Si la vaccination continue d’aller bon train, le Canada pourrait rouvrir sa frontière aux Américains à la mi-août et aux autres voyageurs internationaux début septembre, a-t-on appris en fin de soirée. On est loin de connaître tous les détails de ce plan de réouverture, mais voilà une première ébauche qui permettra enfin aux compagnies aériennes de planifier les mois à venir, habituellement parmi les plus achalandés et lucratifs de l’année.

Mais on ne peut ignorer que ces annonces tardives ont eu un impact : alors que les États-Unis ont récupéré 75 % de leur trafic aérien international pré-pandémie, le Canada n’en est qu’à 18 %. Il y a là un gouffre.

Et il y a d’autres conséquences.

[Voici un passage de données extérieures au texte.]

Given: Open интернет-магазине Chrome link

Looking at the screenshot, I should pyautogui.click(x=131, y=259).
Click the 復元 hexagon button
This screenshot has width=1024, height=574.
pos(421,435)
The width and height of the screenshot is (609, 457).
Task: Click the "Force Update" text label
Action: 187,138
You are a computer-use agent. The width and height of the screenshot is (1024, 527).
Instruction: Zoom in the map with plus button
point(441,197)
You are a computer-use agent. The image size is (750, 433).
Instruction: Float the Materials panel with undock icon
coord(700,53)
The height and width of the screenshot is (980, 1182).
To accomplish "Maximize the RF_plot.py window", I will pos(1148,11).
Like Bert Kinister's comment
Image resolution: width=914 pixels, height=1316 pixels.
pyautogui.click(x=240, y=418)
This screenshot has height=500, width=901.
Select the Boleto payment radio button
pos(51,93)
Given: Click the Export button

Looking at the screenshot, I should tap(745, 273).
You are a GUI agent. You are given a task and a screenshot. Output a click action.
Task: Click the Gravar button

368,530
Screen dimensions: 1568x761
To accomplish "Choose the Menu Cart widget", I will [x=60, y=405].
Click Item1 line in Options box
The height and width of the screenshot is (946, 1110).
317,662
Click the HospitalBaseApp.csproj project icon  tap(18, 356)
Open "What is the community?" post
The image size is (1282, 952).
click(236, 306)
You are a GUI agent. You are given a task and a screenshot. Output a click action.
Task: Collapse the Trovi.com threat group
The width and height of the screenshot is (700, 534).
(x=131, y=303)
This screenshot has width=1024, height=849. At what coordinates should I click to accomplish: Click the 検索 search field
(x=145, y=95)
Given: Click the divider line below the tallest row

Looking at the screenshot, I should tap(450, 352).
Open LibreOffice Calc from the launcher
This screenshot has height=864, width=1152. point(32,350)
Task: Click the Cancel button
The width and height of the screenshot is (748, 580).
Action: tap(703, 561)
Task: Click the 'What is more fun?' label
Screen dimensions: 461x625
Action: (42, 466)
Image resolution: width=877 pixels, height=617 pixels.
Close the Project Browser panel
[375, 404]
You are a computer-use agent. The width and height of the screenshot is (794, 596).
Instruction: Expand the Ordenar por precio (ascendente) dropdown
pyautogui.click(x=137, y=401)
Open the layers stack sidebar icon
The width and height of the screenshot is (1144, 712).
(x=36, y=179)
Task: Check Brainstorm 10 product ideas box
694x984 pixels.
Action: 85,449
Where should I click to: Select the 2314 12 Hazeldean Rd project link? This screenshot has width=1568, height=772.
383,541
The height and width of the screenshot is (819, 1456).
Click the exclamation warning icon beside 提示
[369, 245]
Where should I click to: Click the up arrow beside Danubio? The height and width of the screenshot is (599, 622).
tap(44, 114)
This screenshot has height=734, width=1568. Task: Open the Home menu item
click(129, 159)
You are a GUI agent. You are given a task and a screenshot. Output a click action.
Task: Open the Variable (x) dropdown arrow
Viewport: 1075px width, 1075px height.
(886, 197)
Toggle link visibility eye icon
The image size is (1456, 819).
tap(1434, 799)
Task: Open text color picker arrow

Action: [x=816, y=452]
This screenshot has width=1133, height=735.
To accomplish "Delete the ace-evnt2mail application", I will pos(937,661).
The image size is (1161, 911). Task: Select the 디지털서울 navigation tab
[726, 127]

En début de semaine, on apprenait que l’Association du transport aérien international (IATA), qui a son siège social à Montréal, compte réduire ses effectifs chez nous tout en bonifiant son bureau de Genève. Près de 300 emplois sont en jeu.

IATA, qui représente 293 compagnies aériennes des quatre coins du monde, affirme que sa décision n’est pas liée aux récentes décisions du gouvernement canadien, mais ne cache pas que les longs délais dans la réouverture des frontières n’aident pas la cause. D’ailleurs, IATA ne s’était pas gênée le mois dernier pour demander sur Twitter comment le Canada pouvait justifier que la levée de quarantaine ne s’applique qu’aux Canadiens doublement vaccinés et non pas à tous les voyageurs qui ont reçu deux doses.

À Ottawa, l’annonce d’IATA devrait faire apparaître une lumière rouge sur le tableau de bord du premier ministre. Forte du siège de l’Organisation de l’aviation civile internationale (OACI) et de 11 autres organisations internationales, dont IATA, qui gravitent autour de l’agence onusienne, Montréal est actuellement la capitale mondiale de l’aviation. On l’oublie trop souvent.

En plus d’être responsables de plus de 1000 emplois, ces organisations génèrent des retombées économiques de plus de 350 millions par année. Ce n’est pas négligeable, et le gouvernement de Justin Trudeau, qui disait pas plus tard que jeudi que « l’avenir de l’aérospatiale » est à Montréal, a tout intérêt à être attentif et à proposer un plan de match bien pensé pour s’assurer que ces organisations ne s’envoleront pas vers d’autres cieux. La pandémie a déjà fait assez de dégâts dans les airs comme sur terre.